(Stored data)
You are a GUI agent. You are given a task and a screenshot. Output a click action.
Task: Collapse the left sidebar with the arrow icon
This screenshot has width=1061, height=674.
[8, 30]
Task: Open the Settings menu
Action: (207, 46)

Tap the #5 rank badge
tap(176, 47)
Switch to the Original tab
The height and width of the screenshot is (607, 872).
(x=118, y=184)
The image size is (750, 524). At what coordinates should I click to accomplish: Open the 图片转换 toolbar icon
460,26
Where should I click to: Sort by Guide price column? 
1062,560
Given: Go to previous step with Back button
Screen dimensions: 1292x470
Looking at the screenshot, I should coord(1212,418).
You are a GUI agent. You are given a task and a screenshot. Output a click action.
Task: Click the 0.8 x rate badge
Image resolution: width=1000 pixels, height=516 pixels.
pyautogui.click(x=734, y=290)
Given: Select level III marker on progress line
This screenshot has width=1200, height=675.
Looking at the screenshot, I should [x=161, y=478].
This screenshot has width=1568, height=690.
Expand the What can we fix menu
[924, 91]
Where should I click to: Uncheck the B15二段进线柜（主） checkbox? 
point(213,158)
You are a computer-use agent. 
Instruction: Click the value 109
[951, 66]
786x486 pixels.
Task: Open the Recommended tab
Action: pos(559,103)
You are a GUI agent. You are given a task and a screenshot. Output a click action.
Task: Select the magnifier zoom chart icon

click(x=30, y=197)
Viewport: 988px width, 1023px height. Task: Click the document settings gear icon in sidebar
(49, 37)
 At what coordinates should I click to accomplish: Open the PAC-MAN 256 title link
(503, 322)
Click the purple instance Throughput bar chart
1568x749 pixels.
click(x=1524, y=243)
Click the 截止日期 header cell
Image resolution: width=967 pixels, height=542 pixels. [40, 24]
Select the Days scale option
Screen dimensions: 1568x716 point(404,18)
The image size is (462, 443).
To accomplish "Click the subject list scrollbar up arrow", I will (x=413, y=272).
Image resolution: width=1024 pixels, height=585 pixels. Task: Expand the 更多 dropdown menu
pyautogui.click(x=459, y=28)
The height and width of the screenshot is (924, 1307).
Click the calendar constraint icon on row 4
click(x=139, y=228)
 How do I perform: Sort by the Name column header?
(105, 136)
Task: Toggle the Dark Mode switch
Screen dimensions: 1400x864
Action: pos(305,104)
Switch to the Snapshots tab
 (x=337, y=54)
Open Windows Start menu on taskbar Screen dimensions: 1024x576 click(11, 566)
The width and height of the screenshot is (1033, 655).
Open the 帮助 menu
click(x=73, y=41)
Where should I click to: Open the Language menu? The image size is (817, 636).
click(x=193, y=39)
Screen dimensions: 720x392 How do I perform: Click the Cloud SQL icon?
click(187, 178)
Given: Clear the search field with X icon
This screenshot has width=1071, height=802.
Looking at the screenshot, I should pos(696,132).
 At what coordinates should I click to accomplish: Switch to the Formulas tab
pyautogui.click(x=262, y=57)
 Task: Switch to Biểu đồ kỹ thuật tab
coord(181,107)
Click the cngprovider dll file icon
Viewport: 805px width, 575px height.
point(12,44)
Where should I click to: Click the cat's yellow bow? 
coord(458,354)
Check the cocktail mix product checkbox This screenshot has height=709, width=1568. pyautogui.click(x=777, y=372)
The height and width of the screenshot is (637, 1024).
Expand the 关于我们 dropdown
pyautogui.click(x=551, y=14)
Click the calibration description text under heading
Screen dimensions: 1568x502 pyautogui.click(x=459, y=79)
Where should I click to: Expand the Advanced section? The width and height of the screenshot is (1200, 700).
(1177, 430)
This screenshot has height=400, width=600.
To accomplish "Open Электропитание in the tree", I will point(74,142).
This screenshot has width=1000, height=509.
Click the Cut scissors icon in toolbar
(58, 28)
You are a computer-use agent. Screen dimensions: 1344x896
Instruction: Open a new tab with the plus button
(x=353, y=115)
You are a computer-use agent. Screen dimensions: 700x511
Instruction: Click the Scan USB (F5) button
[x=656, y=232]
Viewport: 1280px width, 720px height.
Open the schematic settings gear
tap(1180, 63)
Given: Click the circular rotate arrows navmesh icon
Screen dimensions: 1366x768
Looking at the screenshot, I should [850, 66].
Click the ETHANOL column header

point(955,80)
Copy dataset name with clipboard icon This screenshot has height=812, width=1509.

### [WHAT YOU WILL DO]
Return each line of the data where the word "computer" appears.

### [OUTPUT]
You are a computer-use agent. 
You are a computer-use agent. Screen dimensions: 1344x896
You are a computer-use agent. Screen dimensions: 700x511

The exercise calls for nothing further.